● **Source material**:

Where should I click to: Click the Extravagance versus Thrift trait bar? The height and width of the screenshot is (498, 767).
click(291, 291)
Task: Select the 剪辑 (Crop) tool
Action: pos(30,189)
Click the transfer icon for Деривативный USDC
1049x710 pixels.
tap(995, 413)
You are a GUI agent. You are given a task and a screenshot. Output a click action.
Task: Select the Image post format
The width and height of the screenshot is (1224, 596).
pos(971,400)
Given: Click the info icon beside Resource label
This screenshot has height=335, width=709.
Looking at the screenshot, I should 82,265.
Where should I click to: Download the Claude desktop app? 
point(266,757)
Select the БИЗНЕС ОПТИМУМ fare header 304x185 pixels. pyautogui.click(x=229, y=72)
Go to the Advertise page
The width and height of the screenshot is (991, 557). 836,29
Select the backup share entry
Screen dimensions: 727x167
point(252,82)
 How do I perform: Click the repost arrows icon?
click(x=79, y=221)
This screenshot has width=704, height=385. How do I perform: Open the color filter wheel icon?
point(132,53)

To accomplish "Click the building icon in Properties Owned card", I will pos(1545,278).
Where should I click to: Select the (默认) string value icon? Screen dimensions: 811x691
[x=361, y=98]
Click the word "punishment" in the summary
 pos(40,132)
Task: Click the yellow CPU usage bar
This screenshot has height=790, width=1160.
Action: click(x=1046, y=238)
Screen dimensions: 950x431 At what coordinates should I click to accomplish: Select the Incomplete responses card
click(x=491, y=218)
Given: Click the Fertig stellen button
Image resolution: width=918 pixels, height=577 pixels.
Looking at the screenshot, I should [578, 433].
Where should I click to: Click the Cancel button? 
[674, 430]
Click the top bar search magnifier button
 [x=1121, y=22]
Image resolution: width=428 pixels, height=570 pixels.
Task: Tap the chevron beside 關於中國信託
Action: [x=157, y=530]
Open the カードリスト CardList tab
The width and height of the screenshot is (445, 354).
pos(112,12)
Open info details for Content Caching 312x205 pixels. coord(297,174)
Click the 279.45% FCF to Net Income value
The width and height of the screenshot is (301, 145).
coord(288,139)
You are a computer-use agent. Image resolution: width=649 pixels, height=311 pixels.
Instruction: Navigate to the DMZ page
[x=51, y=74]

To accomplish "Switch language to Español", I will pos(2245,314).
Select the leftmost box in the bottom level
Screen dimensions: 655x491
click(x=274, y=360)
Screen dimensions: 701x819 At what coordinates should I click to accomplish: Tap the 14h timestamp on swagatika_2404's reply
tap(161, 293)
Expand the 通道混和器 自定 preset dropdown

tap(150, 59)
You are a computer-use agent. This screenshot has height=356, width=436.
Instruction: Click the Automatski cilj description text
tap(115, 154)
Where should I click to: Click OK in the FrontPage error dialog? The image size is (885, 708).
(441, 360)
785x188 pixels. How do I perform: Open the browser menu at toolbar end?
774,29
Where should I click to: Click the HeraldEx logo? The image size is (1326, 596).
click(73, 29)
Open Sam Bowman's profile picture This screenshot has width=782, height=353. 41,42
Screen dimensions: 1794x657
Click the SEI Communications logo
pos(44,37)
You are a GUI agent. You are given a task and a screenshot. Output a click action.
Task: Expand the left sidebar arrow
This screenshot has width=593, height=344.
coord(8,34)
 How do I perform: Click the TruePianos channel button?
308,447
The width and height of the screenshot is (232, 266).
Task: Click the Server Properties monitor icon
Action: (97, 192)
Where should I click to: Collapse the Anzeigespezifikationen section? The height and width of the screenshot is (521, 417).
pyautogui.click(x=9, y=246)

● **About this exercise**: Wherever the string "computer" appears in a line of the records above, copy that line.

● **Exercise result**:
You are a computer-use agent. Image resolution: width=649 pixels, height=311 pixels.
You are a computer-use agent. This screenshot has height=356, width=436.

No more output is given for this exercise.